What to produce: Two lines below mark the span: the one containing "Upload (1028, 21)" and the one containing "Blowjob (1436, 714)". Set down both, plus every line between, exactly as they stand, and nothing else.

-------- Given records

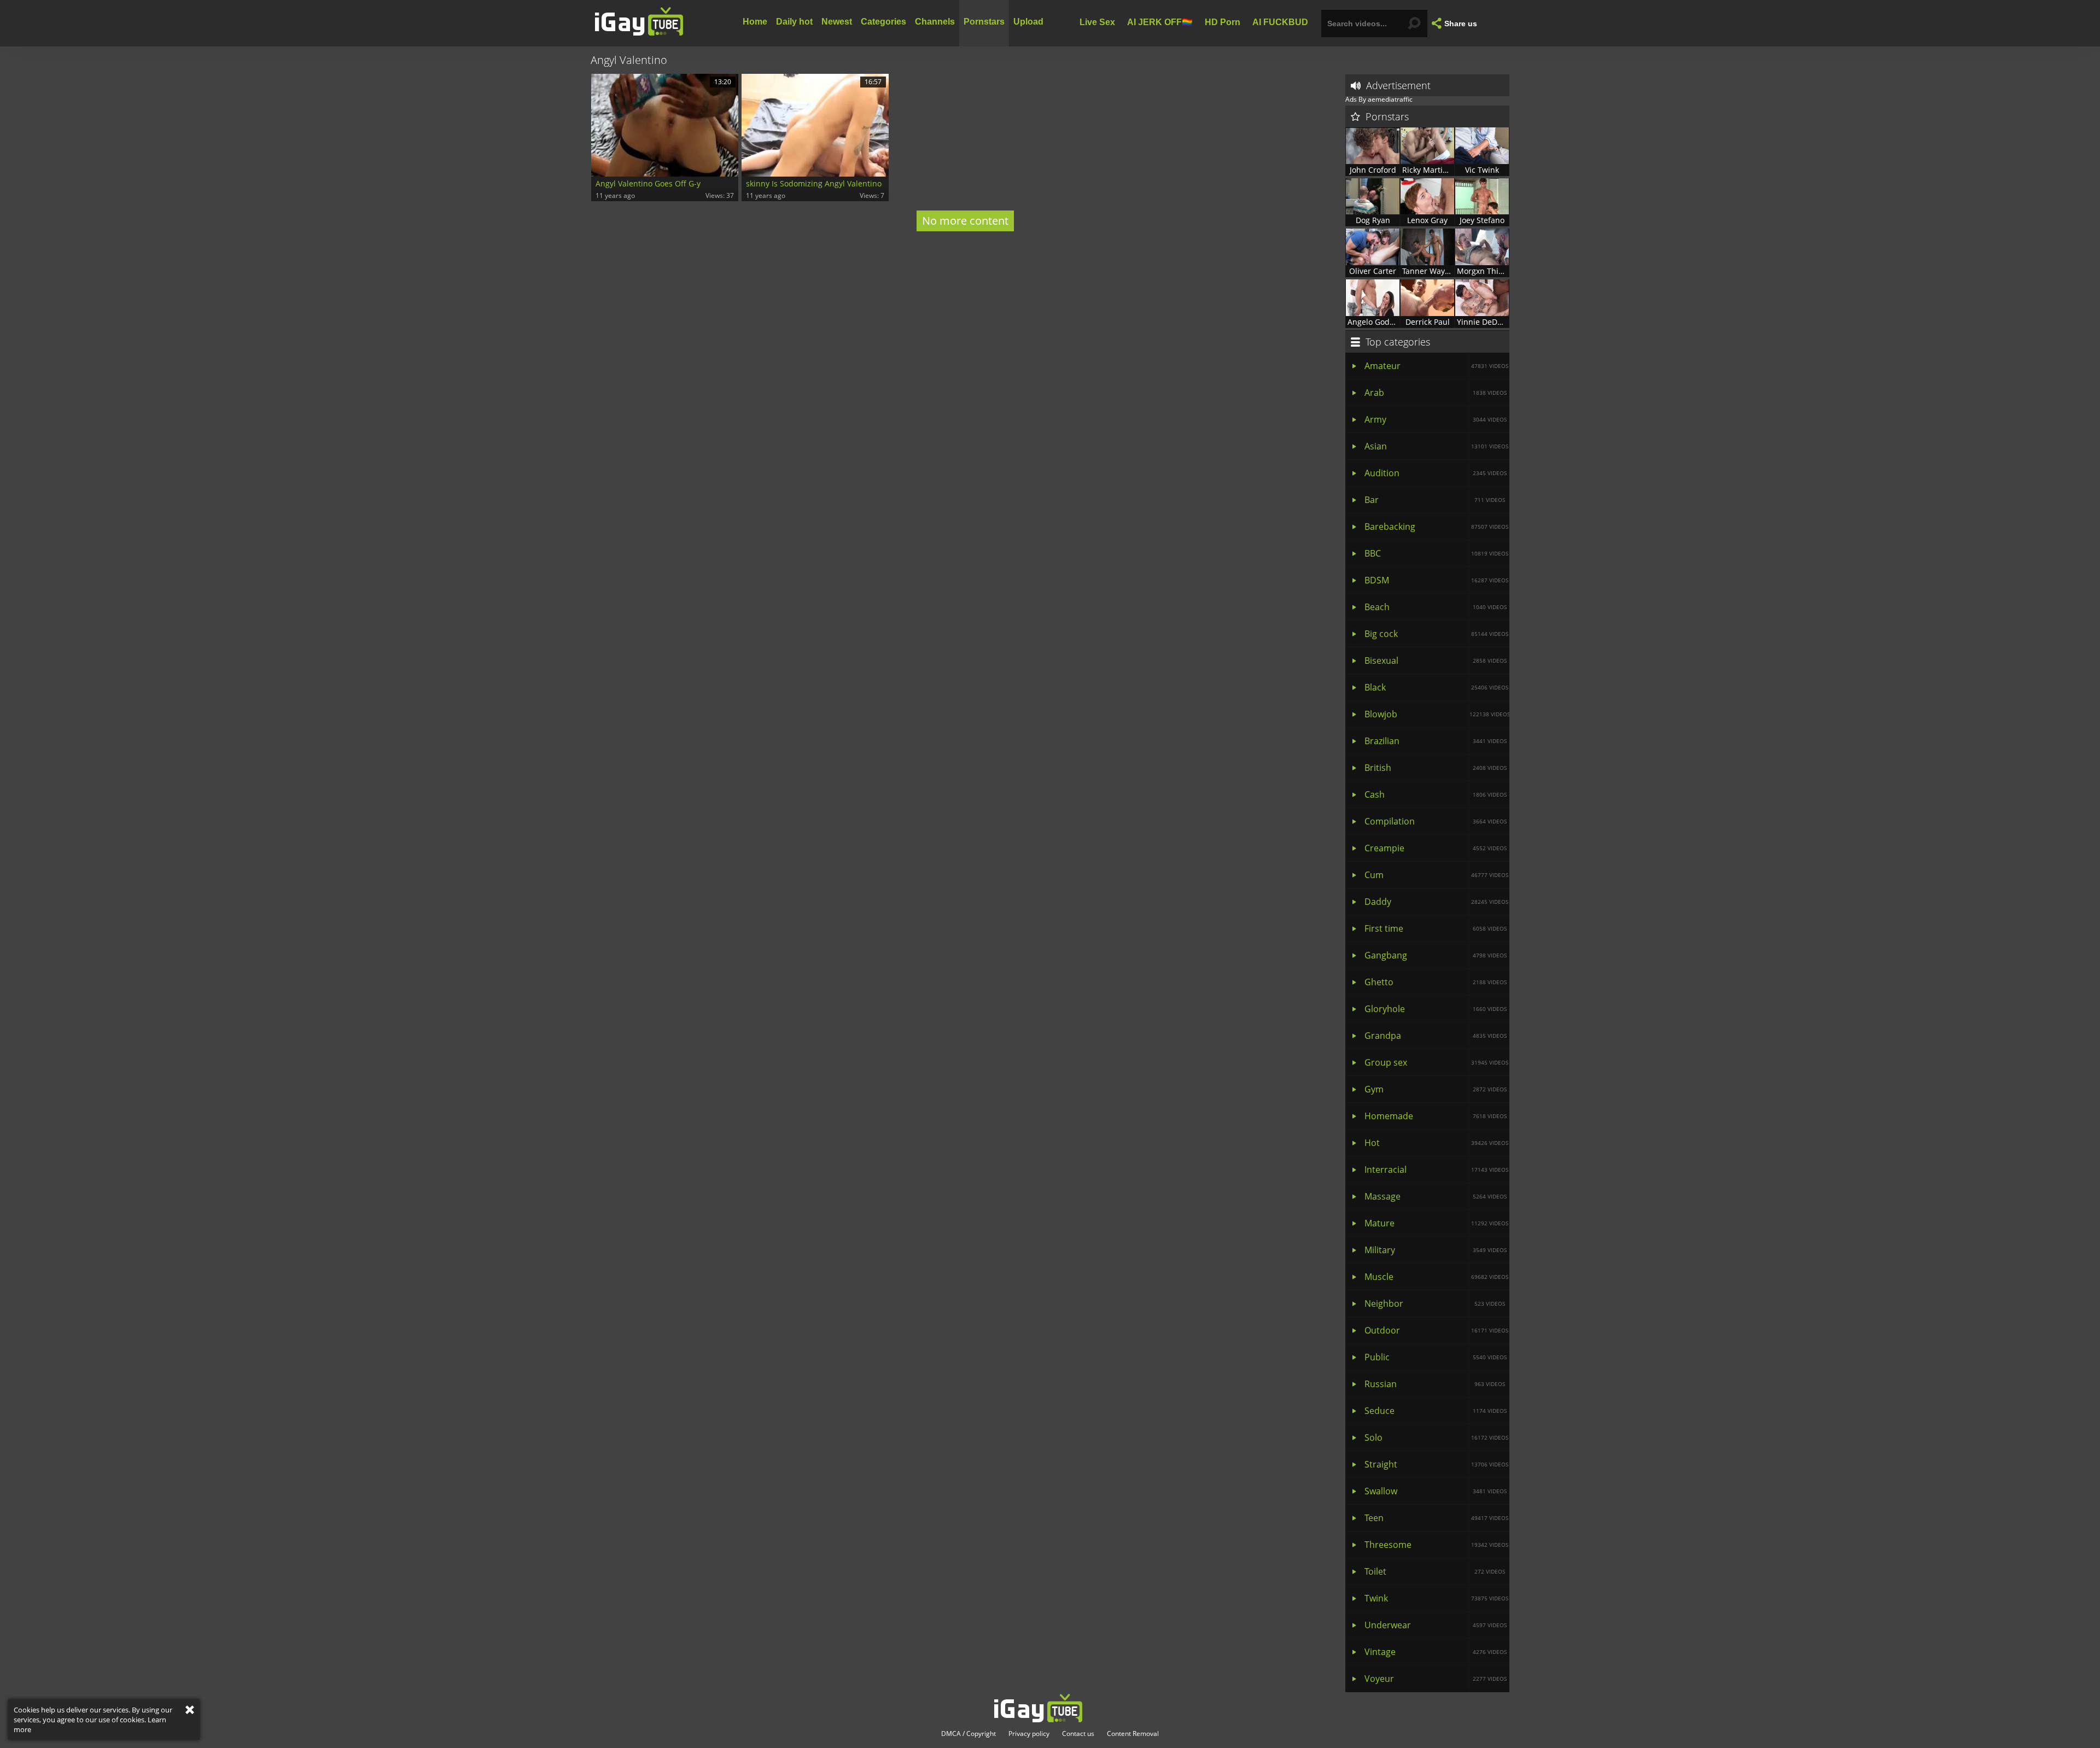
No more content (965, 220)
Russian (1434, 1384)
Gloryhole (1435, 1009)
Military (1435, 1250)
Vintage (1435, 1652)
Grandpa (1435, 1036)
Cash (1435, 794)
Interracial (1436, 1170)
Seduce (1435, 1411)
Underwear (1435, 1625)
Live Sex (1097, 21)
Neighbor (1434, 1303)
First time (1435, 928)
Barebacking (1436, 527)
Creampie (1435, 848)
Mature (1436, 1223)
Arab (1435, 393)
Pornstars (984, 21)
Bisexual (1435, 660)
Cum (1436, 875)
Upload (1028, 21)
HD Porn (1222, 21)
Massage (1435, 1196)
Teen (1436, 1518)
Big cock (1436, 634)
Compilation (1435, 821)
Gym (1435, 1089)
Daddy (1436, 902)
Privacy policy (1028, 1734)
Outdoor (1436, 1330)
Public (1435, 1357)
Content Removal (1133, 1734)
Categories (883, 21)
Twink (1436, 1598)
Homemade (1435, 1116)
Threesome (1436, 1545)
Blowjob (1436, 714)
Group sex (1436, 1062)
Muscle (1436, 1277)
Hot (1436, 1143)
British (1435, 768)
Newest (836, 21)
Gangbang (1435, 955)
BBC (1436, 553)
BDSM (1436, 580)
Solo (1436, 1437)
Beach (1435, 607)
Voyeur (1435, 1679)
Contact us (1078, 1734)
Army (1435, 419)
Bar (1434, 500)
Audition (1435, 473)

----------------

Result:
Upload (1028, 21)
HD Porn (1222, 21)
Massage (1435, 1196)
Teen (1436, 1518)
Big cock (1436, 634)
Compilation (1435, 821)
Gym (1435, 1089)
Daddy (1436, 902)
Privacy policy (1028, 1734)
Outdoor (1436, 1330)
Public (1435, 1357)
Content Removal (1133, 1734)
Categories (883, 21)
Twink (1436, 1598)
Homemade (1435, 1116)
Threesome (1436, 1545)
Blowjob (1436, 714)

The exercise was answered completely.